_TRY IT_:
Your answer must be an exact copy of the data below, minus any pictures.

_DATA FOR THE TASK_:

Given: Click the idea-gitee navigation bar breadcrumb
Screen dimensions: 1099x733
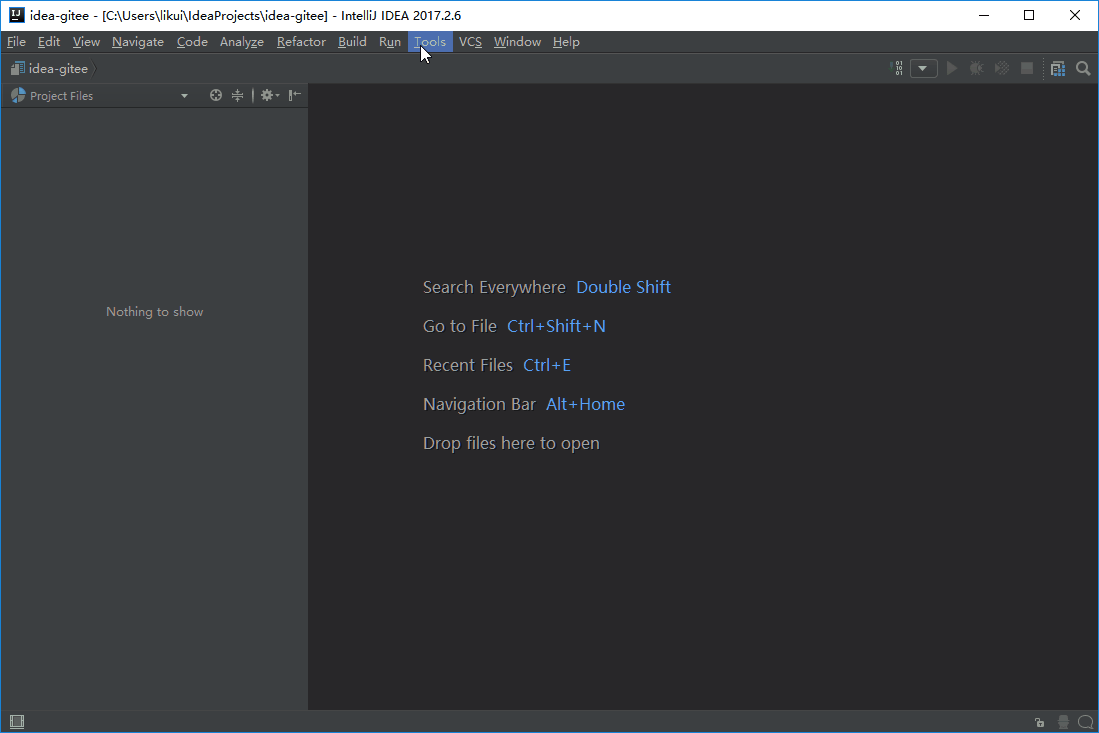Looking at the screenshot, I should point(58,68).
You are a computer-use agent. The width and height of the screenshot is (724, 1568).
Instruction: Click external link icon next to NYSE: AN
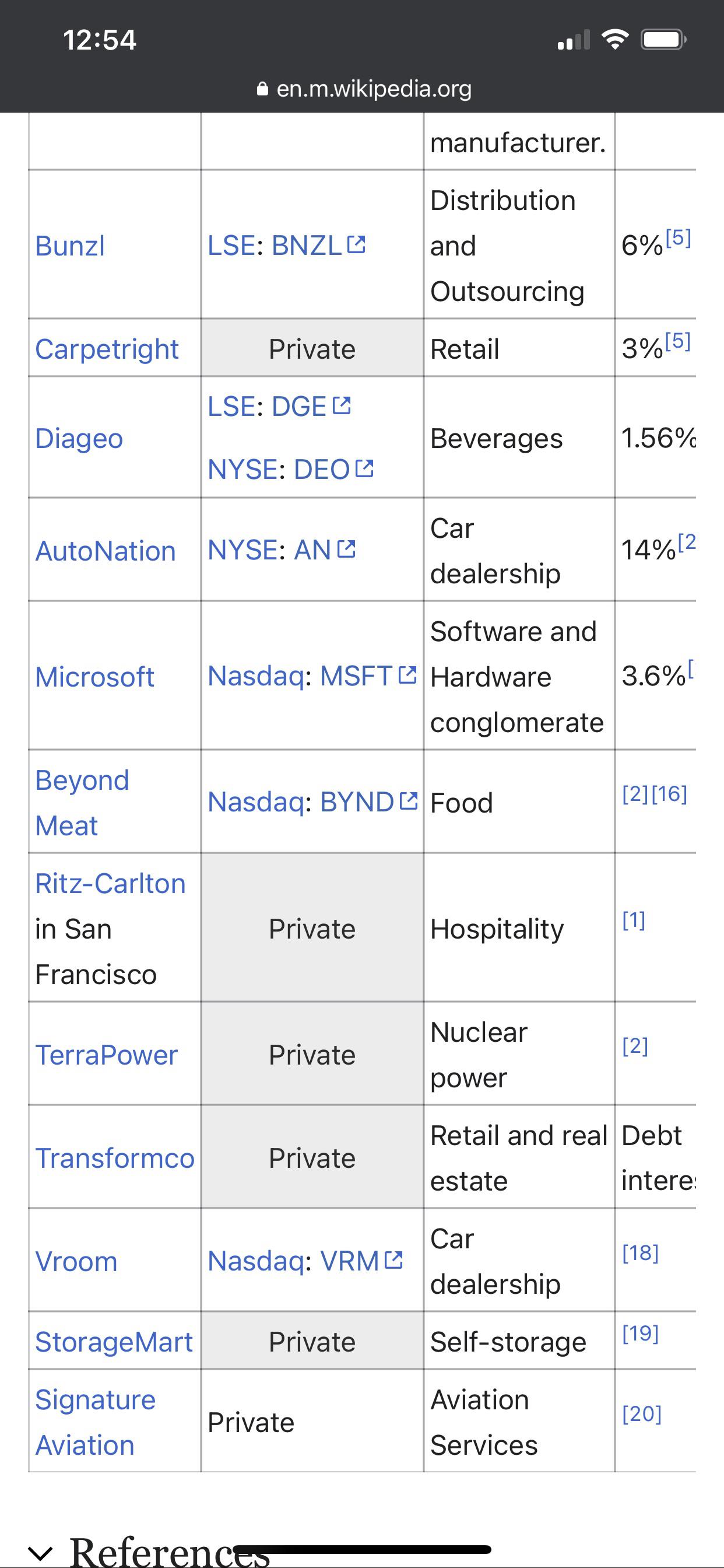tap(346, 549)
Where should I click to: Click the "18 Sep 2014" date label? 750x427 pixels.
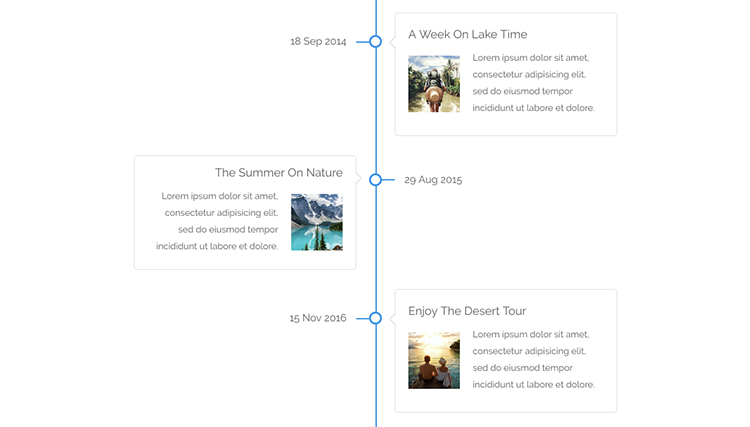pyautogui.click(x=318, y=42)
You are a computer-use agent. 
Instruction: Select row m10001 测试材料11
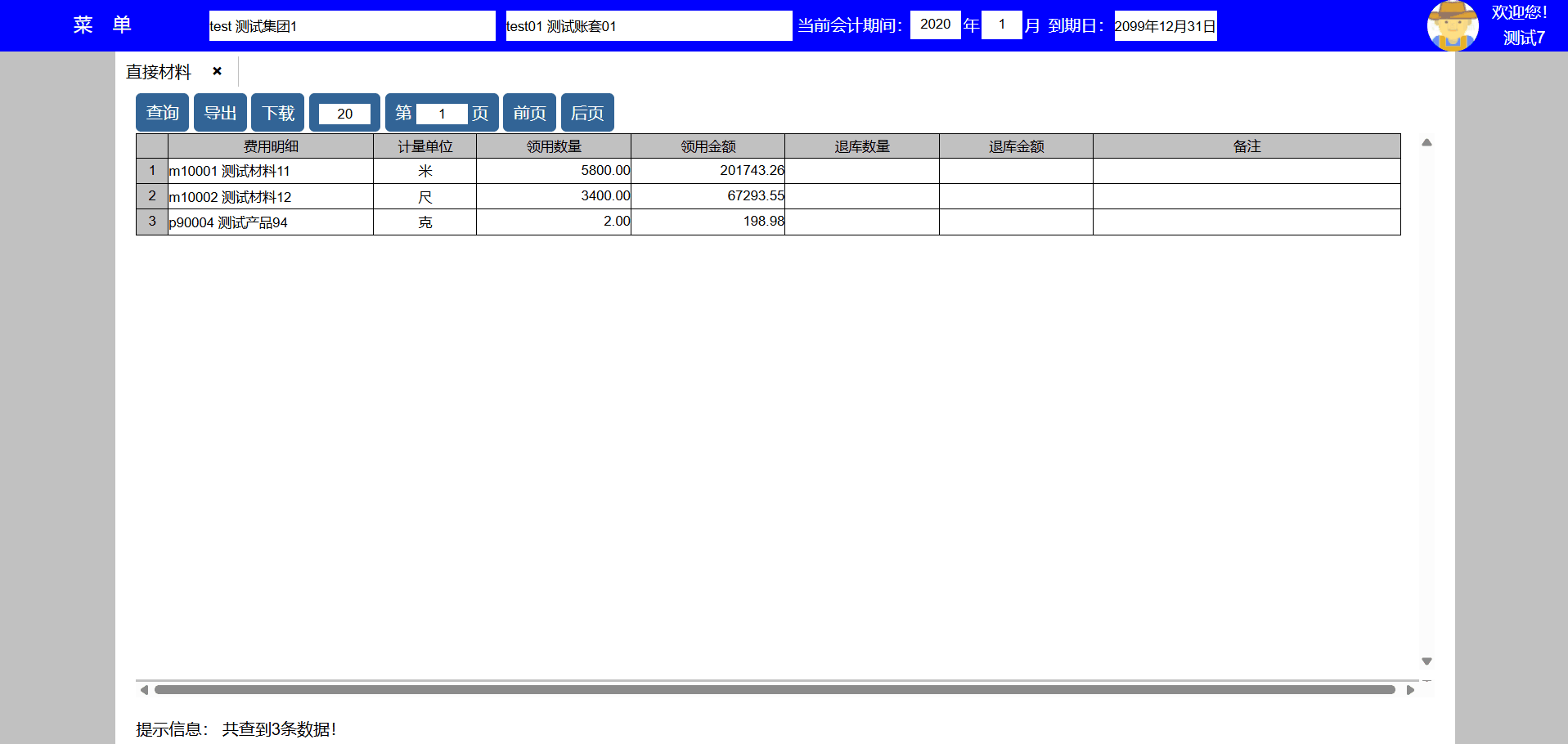pos(270,171)
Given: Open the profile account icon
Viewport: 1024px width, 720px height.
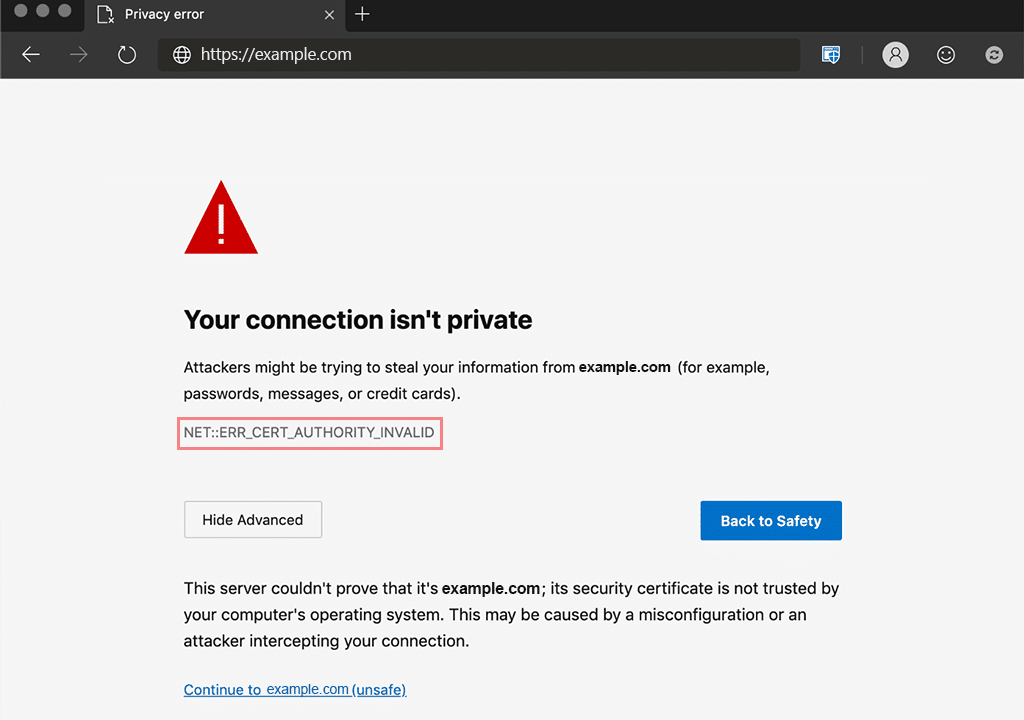Looking at the screenshot, I should [895, 55].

_OUTPUT FOR THIS TASK_:
Given: Click the idea-gitee navigation bar breadcrumb
Screen dimensions: 1099x733
Looking at the screenshot, I should point(58,68).
You are a computer-use agent. The width and height of the screenshot is (724, 1568).
Instruction: Click external link icon next to NYSE: AN
tap(346, 549)
Where should I click to: Click the "18 Sep 2014" date label? 750x427 pixels.
pyautogui.click(x=318, y=42)
You are a computer-use agent. 
Instruction: Select row m10001 测试材料11
pos(270,171)
Given: Open the profile account icon
Viewport: 1024px width, 720px height.
Looking at the screenshot, I should [895, 55].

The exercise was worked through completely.